Stored data entries
- - - - -
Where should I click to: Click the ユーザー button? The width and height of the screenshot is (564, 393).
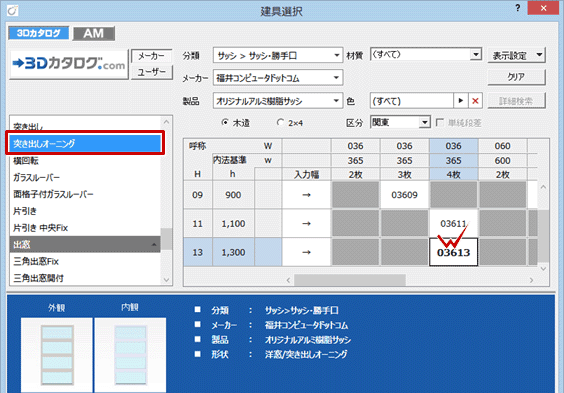coord(151,72)
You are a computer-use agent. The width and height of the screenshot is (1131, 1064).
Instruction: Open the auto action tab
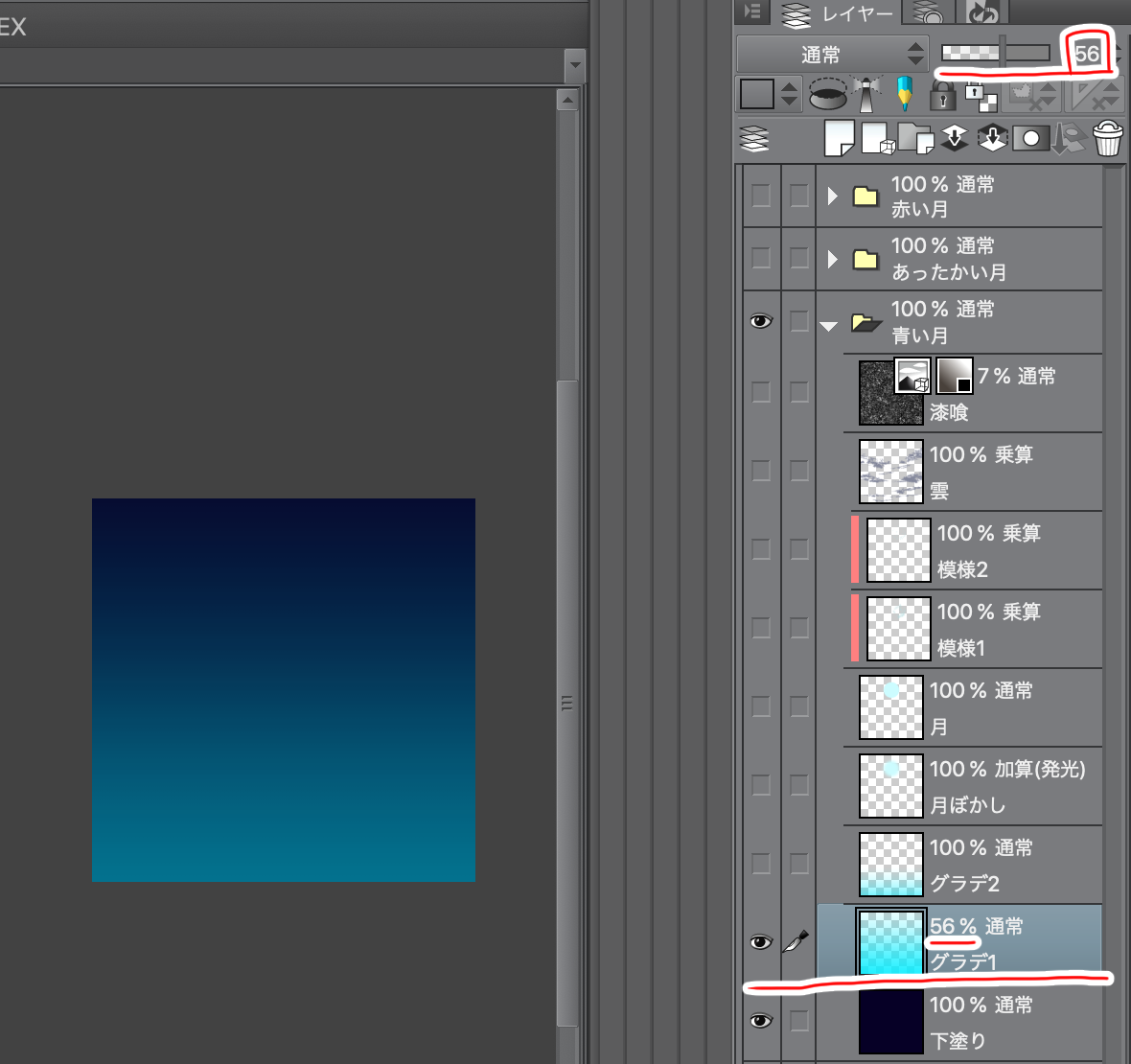tap(984, 12)
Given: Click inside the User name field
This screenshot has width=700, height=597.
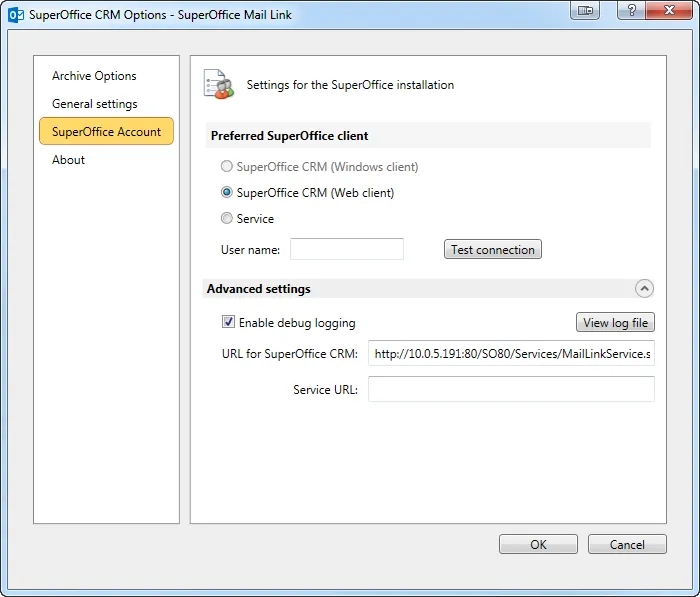Looking at the screenshot, I should pyautogui.click(x=346, y=250).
- - - - -
— What is expected —
Repeat all the records exactly, images excluded.

— Completed exercise —
Where should I click to: Click the ユーザー button? The width and height of the screenshot is (564, 393).
coord(151,72)
You are a computer-use agent. The width and height of the screenshot is (1131, 1064).
Instruction: Open the auto action tab
tap(984, 12)
Given: Click inside the User name field
This screenshot has width=700, height=597.
Looking at the screenshot, I should pyautogui.click(x=346, y=250).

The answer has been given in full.